- The Aspark Owl Roadster makes 1456kW from four electric motors and gets to 300km/h in 9.74 seconds.
- Carbon monocoque chassis, active aerodynamics and adjustable suspension support a 1900 kg kerb weight.
- Aspark plans around 20 units, with pricing expected to exceed US$3.5 million (NZ$6.1 million).
The Aspark Owl has always lived on the far edge of electric hypercar absurdity, so removing its roof feels almost inevitable.
The new Owl Roadster arrives as a topless thrill machine with the same four-motor powertrain as the coupe, the same surreal performance numbers, and a price tag that only the upper crust of EV collectors will ever entertain.
Four motors, no roof, all wild

Aspark calls it the world’s quickest electric roadster, and the figures certainly read like a physics mid-boss.
The Roadster produces about 1456kW and a colossal 1416Nm of torque.

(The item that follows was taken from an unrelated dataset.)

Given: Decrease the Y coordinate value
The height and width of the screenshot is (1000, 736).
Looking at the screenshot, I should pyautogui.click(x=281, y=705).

The brand quotes a 0 to 100 km/h time of 1.78 seconds, 0 to 200 km/h in 4.76 seconds and a brutal 0 to 300 km/h run of 9.74 seconds.
Theoretical top speed is 413km/h, though it’s electronically capped to 350km/h for road use.

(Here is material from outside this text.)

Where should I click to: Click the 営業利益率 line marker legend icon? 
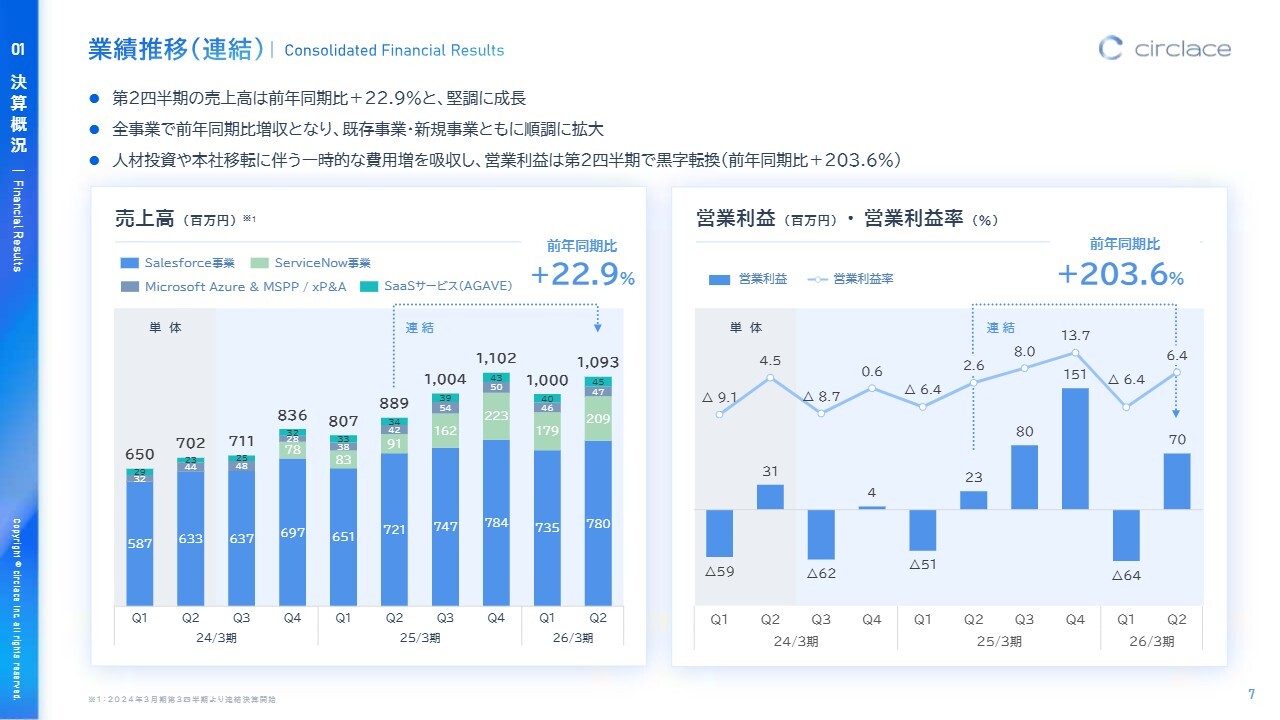818,280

Output comes from four independent electric motors fed by a 69kWh battery, all wrapped in a carbon monocoque chassis. Even with the open top and substantial hardware, the Roadster weighs just 1900 kg - svelte by hyper-EV standards.

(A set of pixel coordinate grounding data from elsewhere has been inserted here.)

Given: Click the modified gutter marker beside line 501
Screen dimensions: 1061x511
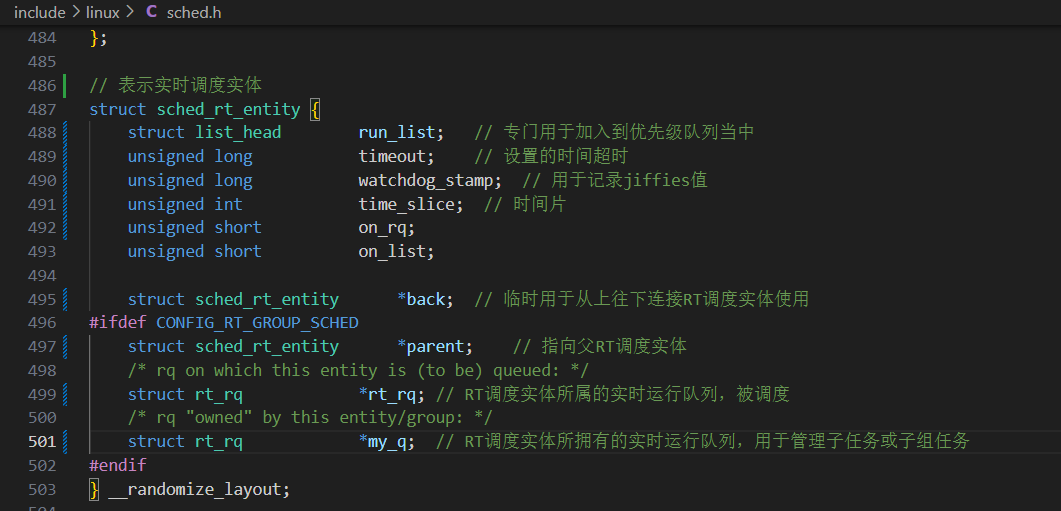Looking at the screenshot, I should (65, 441).
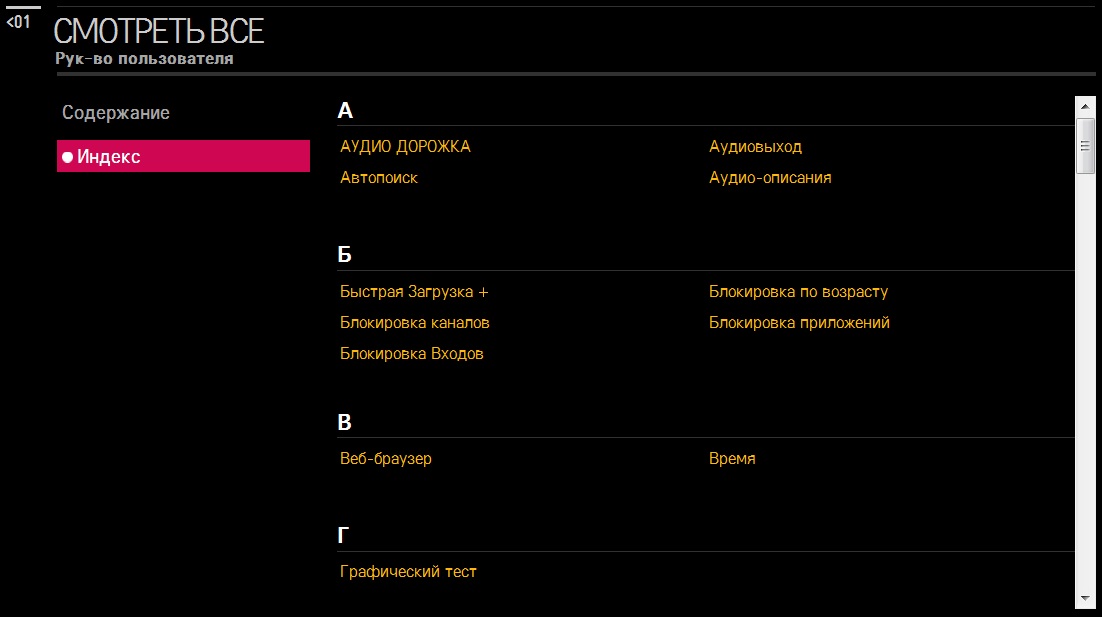Open the АУДИО ДОРОЖКА topic
Screen dimensions: 1102x617
click(405, 147)
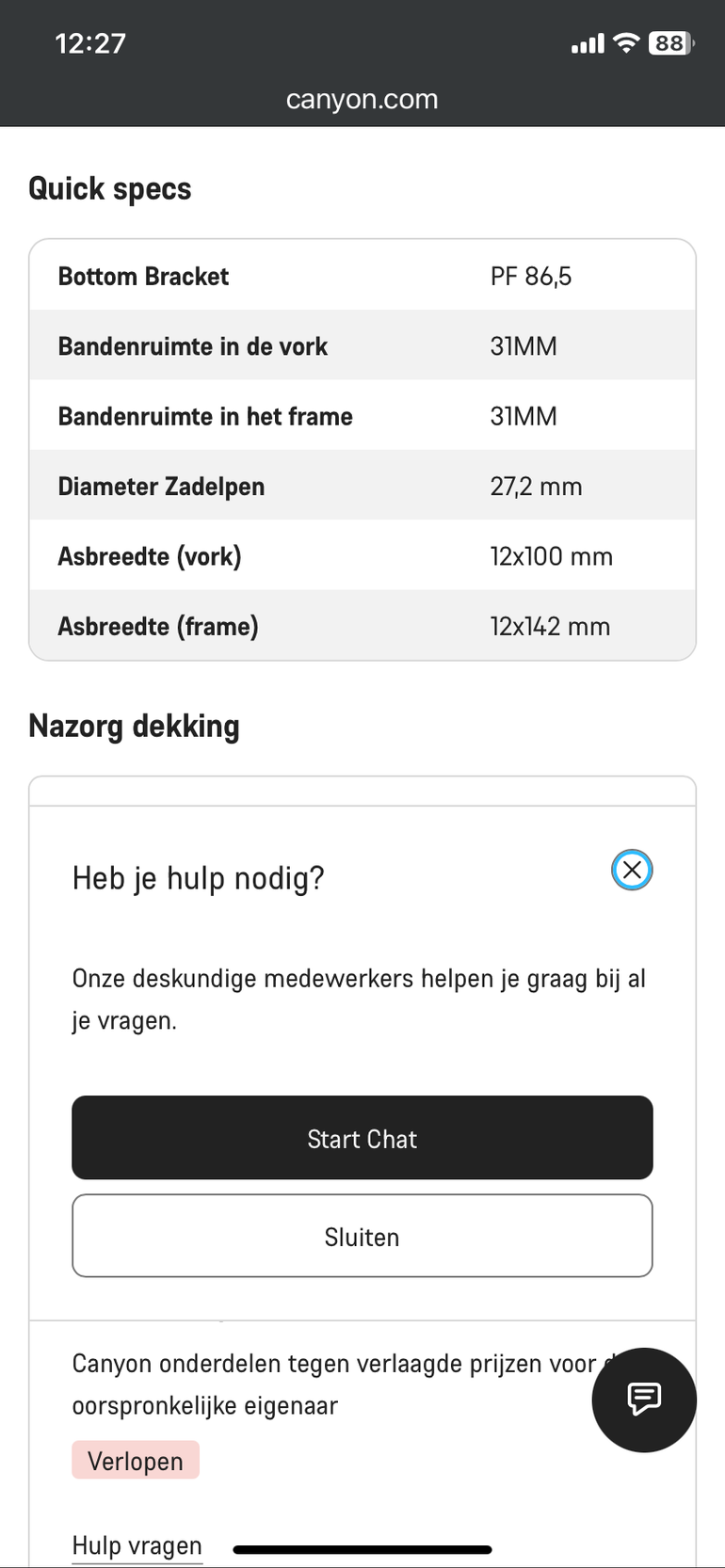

Aero tricks and track-grade hardware

Double-wishbone suspension and active ride-height adjustment (80 to 160mm) sit underneath the sculpted carbon shell, supported by carbon-ceramic brakes with 10-piston front calipers.
Active aero, including an adjustable rear wing, aims to keep things stable at speeds most drivers will only ever experience on a loading screen. A full suite of drive modes, from Snow to full attack, rounds out the mechanical wizardry.
Rarer than reason

Only around 20 examples are planned, and while Aspark hasn’t confirmed pricing, DRIVEN Car Guide understands the Roadster will exceed NZ$6 million. That makes it one of the priciest EVs ever offered, topping even the Lotus Evija’s US$2.3 million (NZ$4 million) sticker.
Aspark says the open-roof setup is about more than drama. The Roadster is meant to make drivers “one with the road,” with heightened exposure to sound, airflow and vibration - essentially the full sensory overload package.
Whether it becomes a collector’s darling or a high-voltage footnote, the Owl Roadster proves one thing: electric hypercars have started shouting from the rooftops.